= Short task =
Display, in full, each line of the items below that contains the string "Focus"; letter case must match.

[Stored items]
+++++

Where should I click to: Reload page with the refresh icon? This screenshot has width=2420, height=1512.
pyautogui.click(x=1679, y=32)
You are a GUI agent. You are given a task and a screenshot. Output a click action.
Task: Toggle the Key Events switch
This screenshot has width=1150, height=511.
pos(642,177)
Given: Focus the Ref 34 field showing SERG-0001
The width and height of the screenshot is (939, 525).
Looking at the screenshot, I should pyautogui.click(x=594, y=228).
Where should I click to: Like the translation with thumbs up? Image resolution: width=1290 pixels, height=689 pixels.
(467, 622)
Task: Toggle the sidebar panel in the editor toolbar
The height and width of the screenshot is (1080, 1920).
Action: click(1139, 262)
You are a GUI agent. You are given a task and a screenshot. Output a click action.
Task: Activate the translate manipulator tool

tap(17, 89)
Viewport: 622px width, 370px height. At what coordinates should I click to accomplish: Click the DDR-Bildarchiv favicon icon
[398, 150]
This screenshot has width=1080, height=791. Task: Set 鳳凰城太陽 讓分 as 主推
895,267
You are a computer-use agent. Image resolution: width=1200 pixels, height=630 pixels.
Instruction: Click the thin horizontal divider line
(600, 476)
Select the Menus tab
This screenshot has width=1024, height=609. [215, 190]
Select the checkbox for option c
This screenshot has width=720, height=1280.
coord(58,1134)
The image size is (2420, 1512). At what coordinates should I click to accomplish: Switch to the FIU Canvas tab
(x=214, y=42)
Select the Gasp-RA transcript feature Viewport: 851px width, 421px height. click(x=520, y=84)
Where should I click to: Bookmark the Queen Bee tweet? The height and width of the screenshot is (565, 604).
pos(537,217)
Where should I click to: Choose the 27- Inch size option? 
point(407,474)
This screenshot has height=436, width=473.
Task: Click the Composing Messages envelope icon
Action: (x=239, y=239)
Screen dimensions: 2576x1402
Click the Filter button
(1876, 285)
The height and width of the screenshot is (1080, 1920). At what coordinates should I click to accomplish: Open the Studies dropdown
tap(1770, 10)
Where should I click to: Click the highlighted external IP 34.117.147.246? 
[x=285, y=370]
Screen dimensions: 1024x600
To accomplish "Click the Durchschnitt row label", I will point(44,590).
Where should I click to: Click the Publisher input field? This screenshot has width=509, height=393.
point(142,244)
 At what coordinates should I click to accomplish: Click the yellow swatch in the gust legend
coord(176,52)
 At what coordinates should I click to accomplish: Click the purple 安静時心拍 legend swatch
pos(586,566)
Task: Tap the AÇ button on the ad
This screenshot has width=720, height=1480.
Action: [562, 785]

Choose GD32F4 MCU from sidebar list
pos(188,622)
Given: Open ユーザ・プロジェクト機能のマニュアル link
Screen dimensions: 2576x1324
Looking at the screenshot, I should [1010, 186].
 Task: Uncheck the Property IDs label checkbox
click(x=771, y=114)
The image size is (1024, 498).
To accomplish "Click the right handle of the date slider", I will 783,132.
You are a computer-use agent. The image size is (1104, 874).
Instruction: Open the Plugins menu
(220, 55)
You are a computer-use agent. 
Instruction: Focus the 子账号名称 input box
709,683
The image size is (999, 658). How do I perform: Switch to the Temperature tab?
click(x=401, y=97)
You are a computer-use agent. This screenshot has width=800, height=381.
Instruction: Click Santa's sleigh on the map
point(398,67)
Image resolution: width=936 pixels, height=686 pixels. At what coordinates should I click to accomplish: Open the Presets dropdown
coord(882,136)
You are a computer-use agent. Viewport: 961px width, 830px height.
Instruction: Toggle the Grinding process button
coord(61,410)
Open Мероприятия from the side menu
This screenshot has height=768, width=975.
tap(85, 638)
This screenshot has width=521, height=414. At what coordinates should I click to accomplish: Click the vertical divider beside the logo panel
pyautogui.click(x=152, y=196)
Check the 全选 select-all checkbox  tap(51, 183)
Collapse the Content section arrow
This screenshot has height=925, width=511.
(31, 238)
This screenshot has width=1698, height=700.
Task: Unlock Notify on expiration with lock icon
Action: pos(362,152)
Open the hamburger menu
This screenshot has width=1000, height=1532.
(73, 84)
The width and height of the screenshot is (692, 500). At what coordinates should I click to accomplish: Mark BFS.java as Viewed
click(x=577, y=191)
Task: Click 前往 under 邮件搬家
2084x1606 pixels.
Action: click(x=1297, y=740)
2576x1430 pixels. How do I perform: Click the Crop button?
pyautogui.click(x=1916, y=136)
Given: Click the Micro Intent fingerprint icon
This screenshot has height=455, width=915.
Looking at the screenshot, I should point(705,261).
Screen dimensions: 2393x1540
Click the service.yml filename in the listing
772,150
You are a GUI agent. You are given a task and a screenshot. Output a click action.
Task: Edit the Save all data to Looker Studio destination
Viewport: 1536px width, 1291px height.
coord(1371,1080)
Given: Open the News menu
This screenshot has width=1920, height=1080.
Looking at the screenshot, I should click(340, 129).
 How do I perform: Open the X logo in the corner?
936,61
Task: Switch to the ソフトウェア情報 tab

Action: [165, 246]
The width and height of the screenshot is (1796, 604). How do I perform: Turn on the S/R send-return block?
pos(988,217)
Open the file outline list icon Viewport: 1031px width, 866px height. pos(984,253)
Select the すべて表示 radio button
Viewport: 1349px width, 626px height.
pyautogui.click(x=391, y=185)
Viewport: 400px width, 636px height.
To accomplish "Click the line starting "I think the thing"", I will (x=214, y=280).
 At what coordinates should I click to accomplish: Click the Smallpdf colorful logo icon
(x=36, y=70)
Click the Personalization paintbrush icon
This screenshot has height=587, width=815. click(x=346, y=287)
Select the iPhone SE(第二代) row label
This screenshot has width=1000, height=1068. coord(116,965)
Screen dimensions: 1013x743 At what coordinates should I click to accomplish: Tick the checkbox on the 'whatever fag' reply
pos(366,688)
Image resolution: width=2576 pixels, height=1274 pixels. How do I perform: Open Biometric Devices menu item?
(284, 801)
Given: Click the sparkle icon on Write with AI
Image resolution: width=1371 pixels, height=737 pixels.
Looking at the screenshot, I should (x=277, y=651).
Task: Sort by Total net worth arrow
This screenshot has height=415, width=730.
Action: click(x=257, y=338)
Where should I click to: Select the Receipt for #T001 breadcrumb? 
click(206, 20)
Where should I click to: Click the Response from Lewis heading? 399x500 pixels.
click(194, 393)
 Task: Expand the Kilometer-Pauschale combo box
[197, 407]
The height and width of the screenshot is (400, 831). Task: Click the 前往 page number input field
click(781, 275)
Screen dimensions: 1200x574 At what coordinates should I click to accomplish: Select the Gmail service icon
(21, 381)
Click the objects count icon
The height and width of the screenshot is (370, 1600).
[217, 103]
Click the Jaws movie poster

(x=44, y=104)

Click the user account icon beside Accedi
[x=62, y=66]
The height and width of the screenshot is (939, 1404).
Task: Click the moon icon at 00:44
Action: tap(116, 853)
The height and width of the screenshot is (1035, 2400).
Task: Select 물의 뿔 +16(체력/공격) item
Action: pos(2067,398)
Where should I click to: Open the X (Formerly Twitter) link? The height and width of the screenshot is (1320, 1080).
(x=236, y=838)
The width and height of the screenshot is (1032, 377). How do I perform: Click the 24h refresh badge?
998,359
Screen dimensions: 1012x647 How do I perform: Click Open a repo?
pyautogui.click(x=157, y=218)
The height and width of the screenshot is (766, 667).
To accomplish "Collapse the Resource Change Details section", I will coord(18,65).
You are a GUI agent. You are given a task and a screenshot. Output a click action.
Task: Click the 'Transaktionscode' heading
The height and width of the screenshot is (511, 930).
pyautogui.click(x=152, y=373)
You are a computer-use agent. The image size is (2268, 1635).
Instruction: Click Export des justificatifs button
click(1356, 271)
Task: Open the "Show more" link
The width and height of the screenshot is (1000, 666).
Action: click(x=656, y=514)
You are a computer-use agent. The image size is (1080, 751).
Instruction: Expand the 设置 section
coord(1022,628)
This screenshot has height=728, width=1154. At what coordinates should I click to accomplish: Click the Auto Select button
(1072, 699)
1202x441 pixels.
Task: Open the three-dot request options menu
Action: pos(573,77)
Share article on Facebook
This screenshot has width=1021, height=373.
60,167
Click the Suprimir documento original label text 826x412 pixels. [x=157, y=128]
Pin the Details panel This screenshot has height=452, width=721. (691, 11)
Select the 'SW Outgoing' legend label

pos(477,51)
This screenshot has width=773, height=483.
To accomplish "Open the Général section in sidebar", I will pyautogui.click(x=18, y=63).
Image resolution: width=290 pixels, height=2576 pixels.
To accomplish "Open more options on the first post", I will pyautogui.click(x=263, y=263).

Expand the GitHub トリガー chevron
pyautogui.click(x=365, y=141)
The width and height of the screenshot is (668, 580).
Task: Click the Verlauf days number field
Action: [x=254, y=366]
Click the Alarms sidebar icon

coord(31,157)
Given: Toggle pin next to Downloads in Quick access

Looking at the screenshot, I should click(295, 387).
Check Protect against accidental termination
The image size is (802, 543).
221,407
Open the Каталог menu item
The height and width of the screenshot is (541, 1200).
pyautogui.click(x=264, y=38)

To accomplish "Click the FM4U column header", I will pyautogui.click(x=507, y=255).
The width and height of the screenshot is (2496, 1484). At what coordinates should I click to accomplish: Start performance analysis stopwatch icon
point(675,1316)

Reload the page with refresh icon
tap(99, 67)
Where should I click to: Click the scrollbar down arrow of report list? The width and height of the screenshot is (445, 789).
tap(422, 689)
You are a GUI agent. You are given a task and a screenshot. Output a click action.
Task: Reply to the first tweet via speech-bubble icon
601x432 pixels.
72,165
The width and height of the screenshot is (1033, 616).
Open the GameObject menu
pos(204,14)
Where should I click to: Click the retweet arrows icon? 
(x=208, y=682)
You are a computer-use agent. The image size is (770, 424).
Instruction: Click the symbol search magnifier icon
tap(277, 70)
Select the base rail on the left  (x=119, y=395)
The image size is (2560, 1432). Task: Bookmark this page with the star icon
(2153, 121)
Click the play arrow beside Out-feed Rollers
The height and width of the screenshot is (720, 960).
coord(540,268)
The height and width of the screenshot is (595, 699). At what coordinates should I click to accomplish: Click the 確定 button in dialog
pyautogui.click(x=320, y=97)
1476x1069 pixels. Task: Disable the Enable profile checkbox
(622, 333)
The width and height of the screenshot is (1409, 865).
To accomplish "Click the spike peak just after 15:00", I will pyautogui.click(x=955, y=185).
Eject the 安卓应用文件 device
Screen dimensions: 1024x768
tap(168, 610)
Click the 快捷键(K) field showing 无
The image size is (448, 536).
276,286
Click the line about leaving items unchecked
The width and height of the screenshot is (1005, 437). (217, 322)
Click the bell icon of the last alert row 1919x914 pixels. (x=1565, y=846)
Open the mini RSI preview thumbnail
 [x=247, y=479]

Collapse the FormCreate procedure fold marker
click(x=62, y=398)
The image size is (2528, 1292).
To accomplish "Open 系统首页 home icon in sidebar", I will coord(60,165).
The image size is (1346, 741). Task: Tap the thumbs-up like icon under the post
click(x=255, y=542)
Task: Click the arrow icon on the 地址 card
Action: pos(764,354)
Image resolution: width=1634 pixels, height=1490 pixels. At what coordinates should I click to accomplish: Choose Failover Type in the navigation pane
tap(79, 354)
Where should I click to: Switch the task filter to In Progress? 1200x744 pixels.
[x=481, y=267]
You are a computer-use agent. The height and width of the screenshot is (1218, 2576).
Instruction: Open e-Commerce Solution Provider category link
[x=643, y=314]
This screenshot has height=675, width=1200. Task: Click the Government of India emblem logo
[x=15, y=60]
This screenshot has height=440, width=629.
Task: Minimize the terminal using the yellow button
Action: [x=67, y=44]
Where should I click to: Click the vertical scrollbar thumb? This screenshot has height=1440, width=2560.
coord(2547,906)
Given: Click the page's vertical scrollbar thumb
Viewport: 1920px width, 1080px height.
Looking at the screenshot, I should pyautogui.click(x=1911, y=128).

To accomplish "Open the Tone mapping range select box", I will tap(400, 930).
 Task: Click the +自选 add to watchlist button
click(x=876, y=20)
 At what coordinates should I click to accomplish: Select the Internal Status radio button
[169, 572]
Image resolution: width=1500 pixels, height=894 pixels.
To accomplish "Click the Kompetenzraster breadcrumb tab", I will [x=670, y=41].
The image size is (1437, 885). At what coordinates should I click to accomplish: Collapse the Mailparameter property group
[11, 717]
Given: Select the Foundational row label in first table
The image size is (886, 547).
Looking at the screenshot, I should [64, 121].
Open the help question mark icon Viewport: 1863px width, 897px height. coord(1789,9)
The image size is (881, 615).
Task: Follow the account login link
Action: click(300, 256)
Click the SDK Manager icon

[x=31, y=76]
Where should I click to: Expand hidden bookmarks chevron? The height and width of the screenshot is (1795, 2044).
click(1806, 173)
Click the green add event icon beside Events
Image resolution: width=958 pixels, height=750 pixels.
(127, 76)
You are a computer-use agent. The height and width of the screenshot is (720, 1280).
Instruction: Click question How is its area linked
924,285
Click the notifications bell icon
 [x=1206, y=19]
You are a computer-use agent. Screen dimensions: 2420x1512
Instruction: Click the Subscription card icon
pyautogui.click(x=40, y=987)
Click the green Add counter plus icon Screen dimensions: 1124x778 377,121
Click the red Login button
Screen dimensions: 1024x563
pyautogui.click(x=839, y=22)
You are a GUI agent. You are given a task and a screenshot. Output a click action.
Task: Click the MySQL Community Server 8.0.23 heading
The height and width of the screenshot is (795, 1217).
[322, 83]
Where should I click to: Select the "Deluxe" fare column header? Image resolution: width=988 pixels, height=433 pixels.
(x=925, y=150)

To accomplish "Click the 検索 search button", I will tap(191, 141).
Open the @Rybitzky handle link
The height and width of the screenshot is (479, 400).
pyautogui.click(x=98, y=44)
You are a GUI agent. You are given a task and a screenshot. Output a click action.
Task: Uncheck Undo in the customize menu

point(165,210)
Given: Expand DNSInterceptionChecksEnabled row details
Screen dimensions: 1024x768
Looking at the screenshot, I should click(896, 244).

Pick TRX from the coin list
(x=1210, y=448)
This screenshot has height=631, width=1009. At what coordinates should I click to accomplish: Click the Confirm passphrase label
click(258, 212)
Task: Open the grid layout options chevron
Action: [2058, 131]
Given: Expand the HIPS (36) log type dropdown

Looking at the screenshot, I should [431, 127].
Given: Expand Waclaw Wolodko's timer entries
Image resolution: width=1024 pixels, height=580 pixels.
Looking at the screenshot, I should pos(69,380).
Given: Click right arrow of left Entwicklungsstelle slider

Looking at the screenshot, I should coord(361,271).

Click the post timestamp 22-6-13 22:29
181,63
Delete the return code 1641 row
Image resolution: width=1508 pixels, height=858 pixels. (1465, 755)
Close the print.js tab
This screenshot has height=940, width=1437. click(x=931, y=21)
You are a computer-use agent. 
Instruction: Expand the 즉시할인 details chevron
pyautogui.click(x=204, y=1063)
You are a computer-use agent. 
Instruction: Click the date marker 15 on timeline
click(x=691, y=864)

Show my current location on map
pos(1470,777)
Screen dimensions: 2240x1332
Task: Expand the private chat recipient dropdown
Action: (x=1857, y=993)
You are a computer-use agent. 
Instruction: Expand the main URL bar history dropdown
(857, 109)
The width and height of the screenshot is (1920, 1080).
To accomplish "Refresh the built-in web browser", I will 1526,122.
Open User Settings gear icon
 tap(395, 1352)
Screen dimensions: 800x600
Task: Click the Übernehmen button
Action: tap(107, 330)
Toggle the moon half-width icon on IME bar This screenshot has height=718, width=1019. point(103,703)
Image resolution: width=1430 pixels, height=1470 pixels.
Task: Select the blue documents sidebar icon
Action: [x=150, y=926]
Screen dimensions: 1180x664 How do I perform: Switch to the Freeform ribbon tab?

+++++

= Correct result =
Given: Focus the Ref 34 field showing SERG-0001
Instruction: Focus the 子账号名称 input box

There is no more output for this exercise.